- _WHAT THE EXERCISE ASKS_
Answer these questions using the passage on Cardenas and the PRI below:
1. In what year did Cardenas nationalize the Mexican oil industry?
2. Whom did Cardenas invite to take up residence in Mexico?
3. For how many decades did the PRI rule supreme?

As the bastard child of the Mexican Revolution, the PRI, while representing the class interests of the national bourgeoisie, always had a left wing, which leaned on the workers and peasants to strike blows against imperialism. One of the most radical of these left leaders was General Cardenas, the man who invited Trotsky to take up residence in Mexico, when every other “democratic” government in the world had shut its doors against him. Cardenas was undoubtedly a genuine revolutionary democrat, who nationalized the Mexican oil industry in 1938.

Cardenas went very far in his policy of nationalisation, leaning on the revolutionary masses to strike blows against imperialism. He never ceased to be a bourgeois revolutionary, but he showed great courage in fighting imperialism, for which Trotsky expressed the warmest admiration. The heritage of Lazaro Cardenas provided the PRI with a solid base of support, which lasted for decades. It is the secret of the relative stability that Mexican capitalism enjoyed until recently. For seven decades the PRI ruled supreme, through a combination of cunning, corruption and carefully organised violence. But now all that is over. A new and turbulent period opens up for Mexico.

- _MATERIAL_
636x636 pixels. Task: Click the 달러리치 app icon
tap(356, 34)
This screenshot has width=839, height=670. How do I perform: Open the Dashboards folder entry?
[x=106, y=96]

- _SOLUTION TO THIS PROBLEM_
1. 1938
2. Trotsky
3. Seven decades